Resistance of Water
Name: Camilla L.
If you use a dc source one can see the resistance between two metallic wires dipped into flowing water.
What is the phenomena behind?
Pure water has a very high resistivity, but it is finite. The value is
2.5x10^+5 ohm meters at 20C. and 1 atm pressure. In contrast, liquid mercury
has a resistivity of 9.58x10^-7, and at the other extreme glass has a
resistivity of ~ 10^-12 (depending upon the type of glass). The reason for
water's resistivity is that it is a self-ionizing liquid. The reaction is:
2H2O == H3O(+1) + OH(-1). These ions act as charge carriers for electric
current. Actually measuring this quantity is challenging because the water
must be EXTREMELY pure. Soluble impurities leached from the electrodes, the
walls of the container, or on dust particles can introduce small amounts of
various ions that will lower the resistivity significantly.

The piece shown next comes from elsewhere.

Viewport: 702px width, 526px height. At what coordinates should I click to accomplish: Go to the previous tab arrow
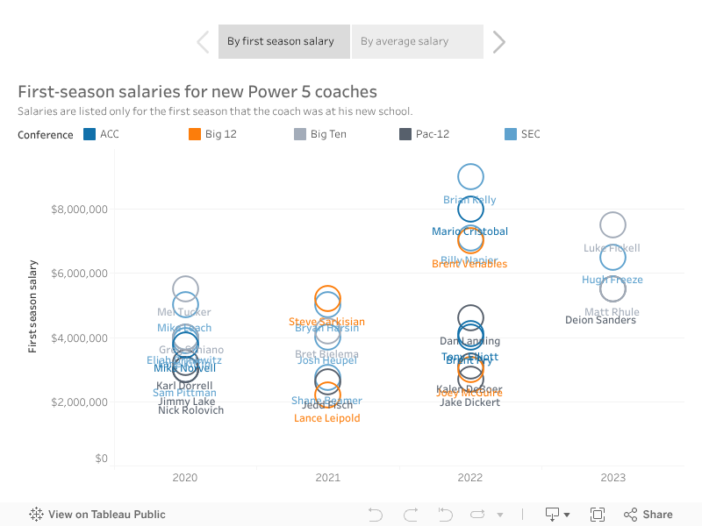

Ultra-pure (distilled) water is not a very good conductor of electricity. However, water
containing dissolved ionic compounds will conduct water because the cations (+ ions) and
anions (- ions) are freed from their attachment to each other be the dissolution process.
If your source of flowing water contains variable amounts of ions in solution, its
electrical conductivity will likewise vary because the aquated ions are the charge carriers
in solution. When the ion concentration is elevated, the water will show higher conductivity
than when the ion concentration is lower.